Wilsdruff. Der Gang durch die Verkaufsräume der Werkstatt Mobilforum Classic in Kesselsdorf lässt die Herzen aller Autofans höherschlagen. Altes, edles Blech steht eng aufgereiht in der Halle. Vom süßen Mini Cooper, über BMW- und Mercedes-Limousinen aus den 70er-Jahren bis hin zu einem alten Hudson Terraplane von 1936 ist alles mit dabei. Besonders beeindruckend: ein Dodge Charger aus dem Jahr 1968 in der Ausführung R/T 426 Hemi mit 425 PS. „Von diesem Wagen wurden nur 467 Exemplare gebaut. Heute fährt ihn kaum noch einer.

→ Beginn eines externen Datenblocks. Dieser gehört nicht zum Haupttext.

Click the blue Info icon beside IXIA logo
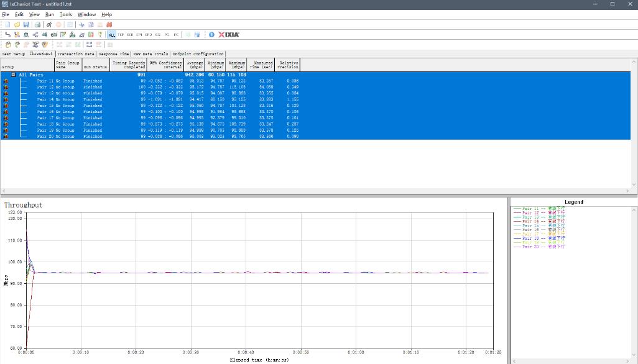Screen dimensions: 638x364 click(211, 35)
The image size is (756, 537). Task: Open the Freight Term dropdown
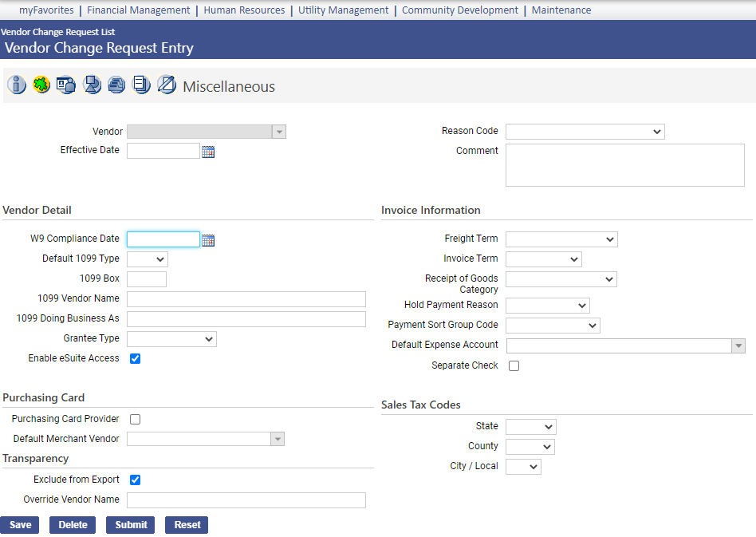point(561,239)
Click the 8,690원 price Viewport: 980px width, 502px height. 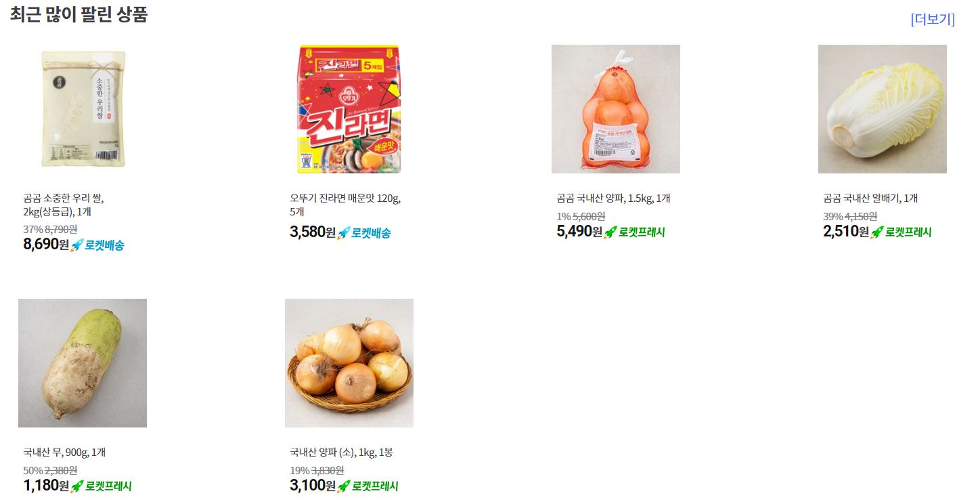click(x=46, y=245)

Genau solche Fahrzeuge sind unsere Spezialität“, erklärt Hubertus Schnorr, Geschäftsführer der Werkstatt.

Der studierte Architekt wuchs in einem Dorf bei Wittenberg auf und entdeckte seine Leidenschaft für das Schrauben schon früh. „Bereits mit zehn Jahren habe ich an meinem Moped gebastelt und bin durch den Wald gefahren“, erinnert sich der 39-Jährige. So hing er seinen eigentlichen Beruf schnell an den Nagel und wurde Mechaniker. „Meine Lebensgefährtin hatte einen Job in Uganda angenommen. Da entschied ich mich, mitzukommen und dort eine Werkstatt zu eröffnen“, berichtet er. So reparierte Schnorr bis vor drei Jahren vor allem Geländewagen von Nicht-Regierungsorganisationen in dem afrikanischen Land.

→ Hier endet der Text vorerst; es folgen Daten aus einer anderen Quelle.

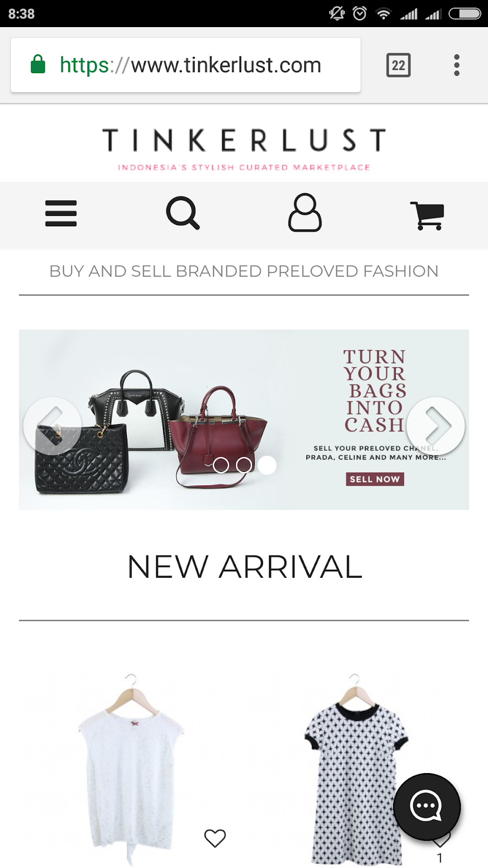Image resolution: width=488 pixels, height=868 pixels.
Task: Select first carousel slide dot
Action: tap(221, 465)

Zurück in Deutschland blieb er seiner neuen Profession treu und gründete unter dem Dach der Mobilforum-Gruppe, die in der Region mehrere Autohäuser betreibt, die Oldtimerwerkstatt im ehemaligen Diska-Markt in Kesselsdorf. Obwohl erst vor eineinhalb Jahren eröffnet, laufen die Geschäfte gut. „Da wir sehr spezialisiert sind, kommen die Kunden fast schon von alleine zu uns“, erklärt Schnorr.

Wer in der Oldtimer-Werkstatt ein Auto kaufen will, sollte sich darauf einstellen, dass es etwas dauern könnte, bis man hinter dem Steuer seines Wunschvehikels sitzt. Bei Mobilforum Classic stehen die Fahrzeuge in der Regel nicht bereit, sondern müssen erst gesucht werden.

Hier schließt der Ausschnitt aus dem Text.